REQUIRED TASK A: In the listing below, copy the lines from the one containing "You are a computer-use" through the end of the listing, both ends included, with the requests left as they are. Multiply each coordinate in the answers by 0.8 and round to the nearest whole number, with halves rounding up. Omit the pictures from your copy.

TEXT EXCERPT:
## BEGIN
Geometric Applications of Line Integrals

Solved Problems

Example 3.

Find the length of the space curve parameterized by \[\mathbf{r}\left( t \right) = \left( {3t,3{t^2},2{t^3}} \right),\] where \(0 \le t \le 1.\)

Solution.

Using the formula

\[L = \int\limits_C {ds} = \int\limits_\alpha ^\beta {\sqrt {{{\left( {\frac{{dx}}{{dt}}} \right)}^2} + {{\left( {\frac{{dy}}{{dt}}} \right)}^2} + {{\left( {\frac{{dz}}{{dt}}} \right)}^2}} dt},\]

we have

\[L = \int\limits_C {ds} = \int\limits_0^1 {\sqrt {{3^2} + {{\left( {6t} \right)}^2} + {{\left( {6{t^2}} \right)}^2}} dt} = \int\limits_0^1 {\sqrt {9 + 36{t^2} + 36{t^4}} dt} = \int\limits_0^1 {\sqrt {{{\left( {3 + 6{t^2}} \right)}^2}} dt} = \int\limits_0^1 {\left( {3 + 6{t^2}} \right)dt} = \left. {\left( {3t + 2{t^3}} \right)} \right|_0^1 = 5.\]

Example 4.

Find the arc length of the cycloid parameterized by

\[\mathbf{r}\left( t \right) = \big( {a\left( {t - \sin t} \right),} {a\left( {1 - \cos t} \right)} \big)\]

for \(0 \le t \le 2\pi\) (Figure \(5\text{).}\)

Solution.
## END
AVAILABLE RECORDS:
## BEGIN
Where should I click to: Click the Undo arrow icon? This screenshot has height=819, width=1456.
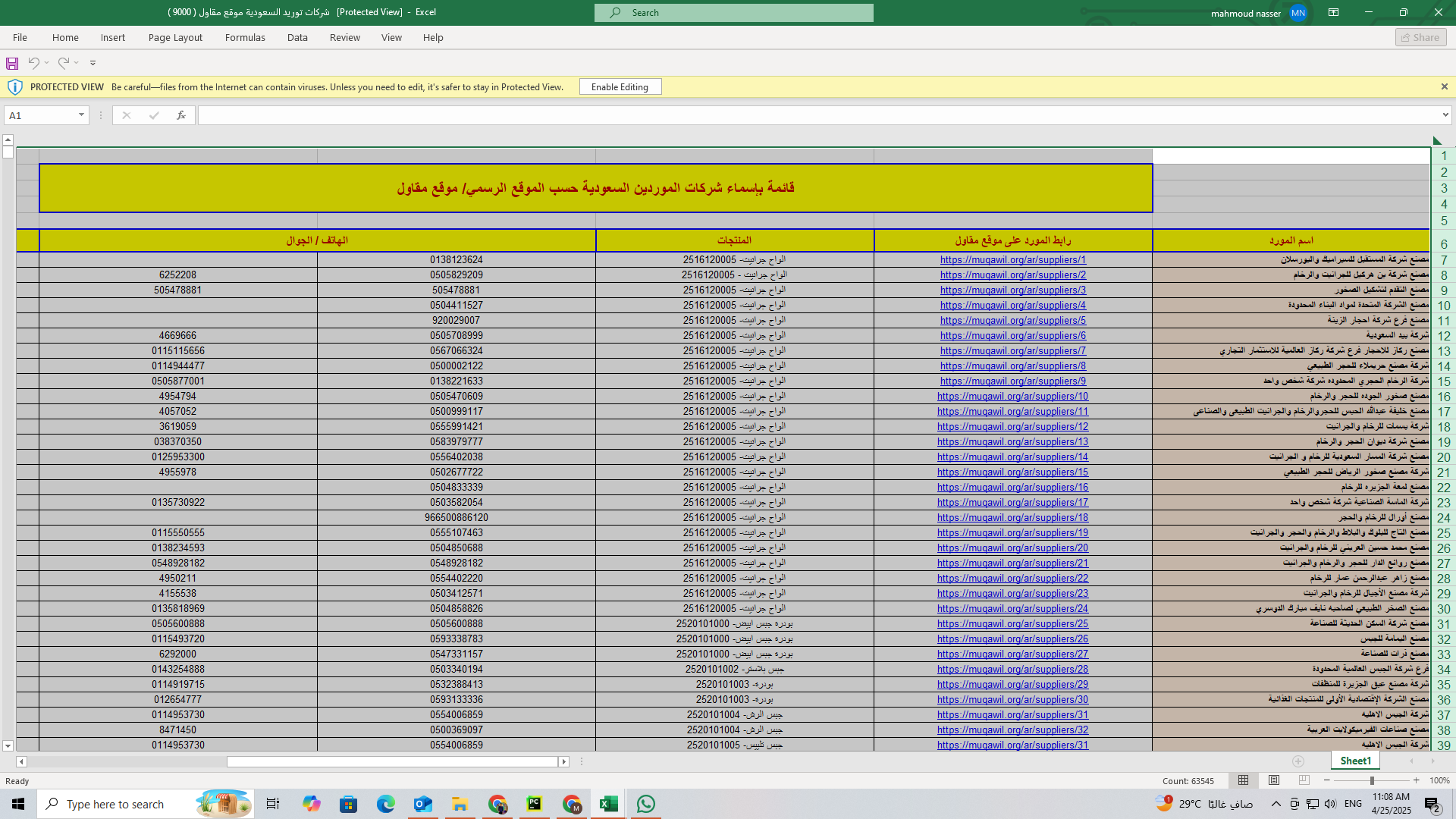click(x=33, y=63)
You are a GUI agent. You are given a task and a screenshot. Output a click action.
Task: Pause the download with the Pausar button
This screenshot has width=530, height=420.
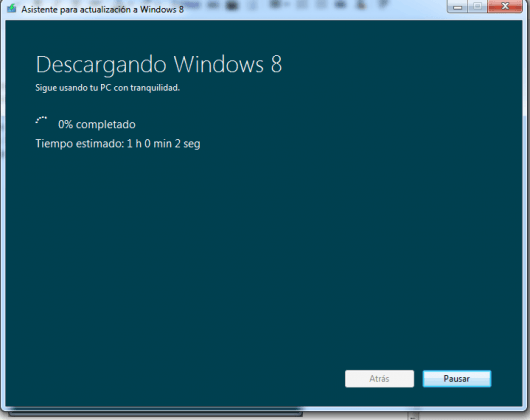click(x=457, y=378)
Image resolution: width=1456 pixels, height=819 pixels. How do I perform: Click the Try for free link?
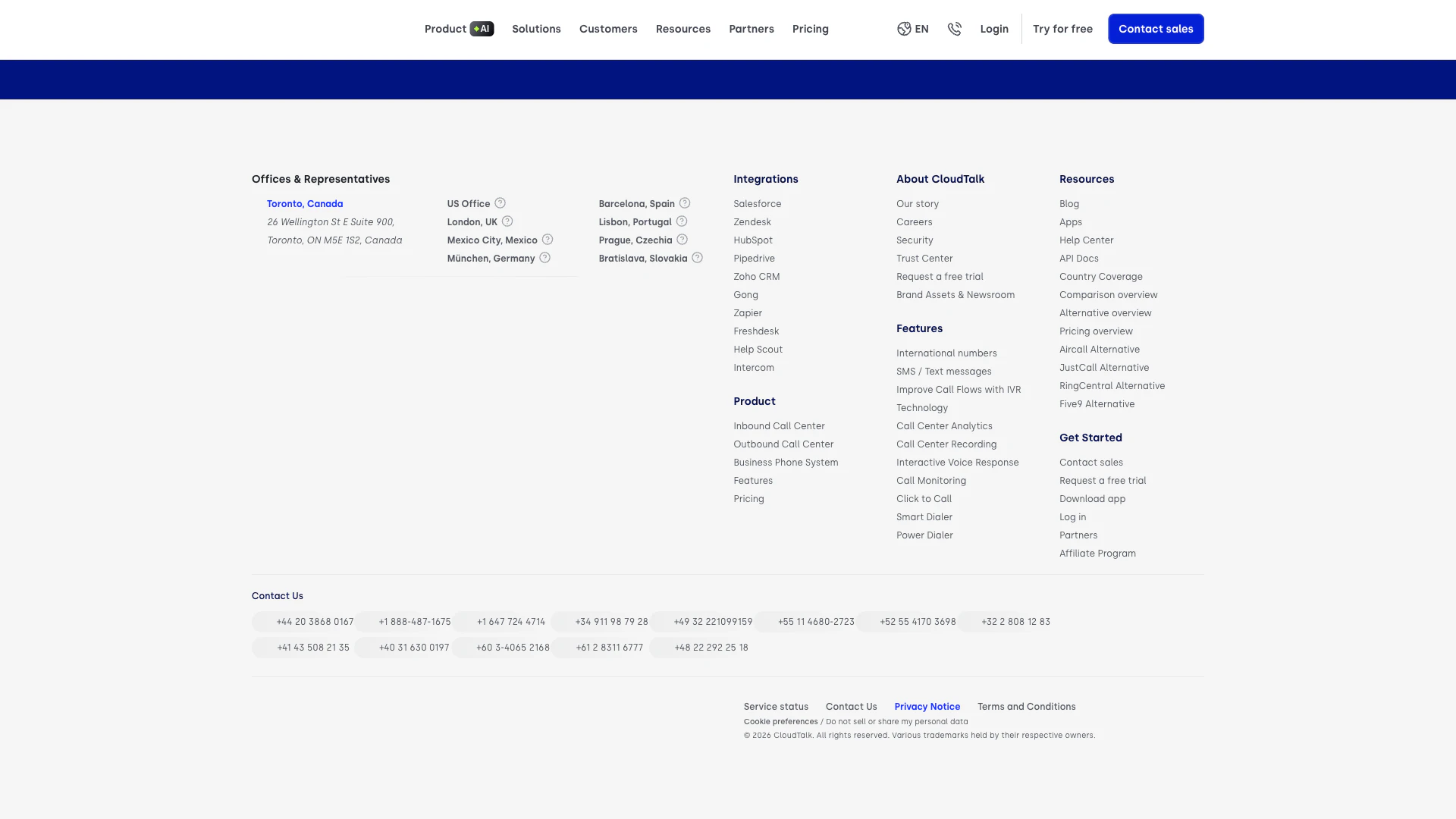click(x=1062, y=29)
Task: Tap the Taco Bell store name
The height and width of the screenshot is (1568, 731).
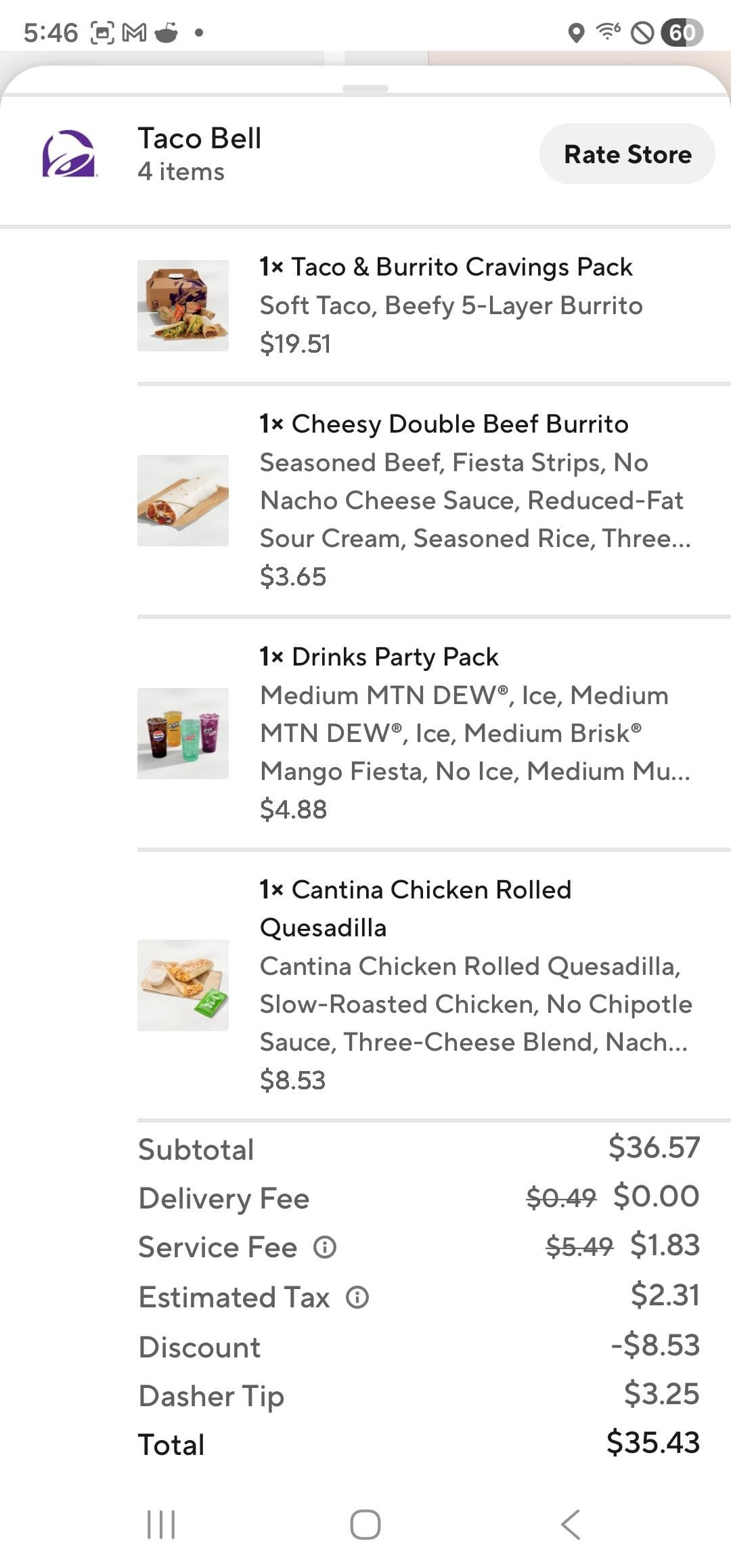Action: pos(200,139)
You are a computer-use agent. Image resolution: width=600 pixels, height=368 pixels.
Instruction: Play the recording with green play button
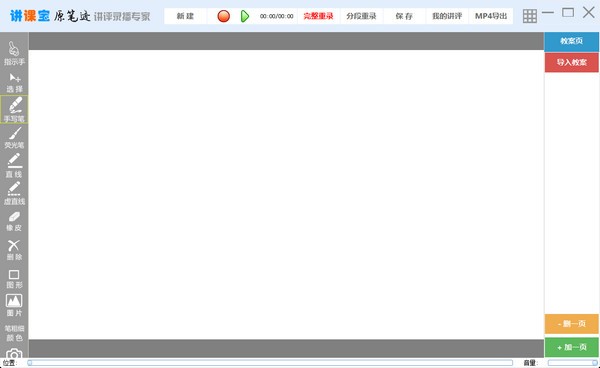point(245,16)
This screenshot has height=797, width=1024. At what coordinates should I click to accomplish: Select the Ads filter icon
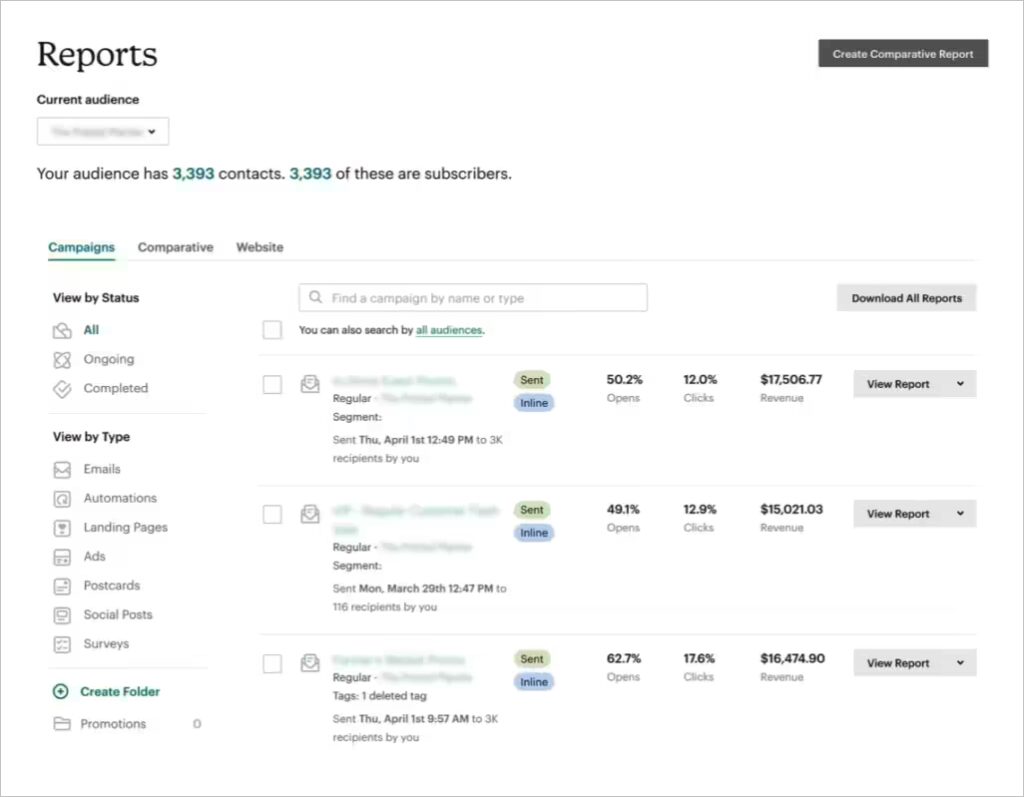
## END
REQUIRED TASK B: According to the text on line integrals, what is the length of the space curve in Example 3?

FULL OUTPUT A:
You are a computer-use agent. Image resolution: width=600 pixels, height=368 pixels.
Instruction: Play the recording with green play button
point(196,13)
This screenshot has height=797, width=1024. At what coordinates should I click to accomplish: Select the Ads filter icon

FULL OUTPUT B: The length is 5.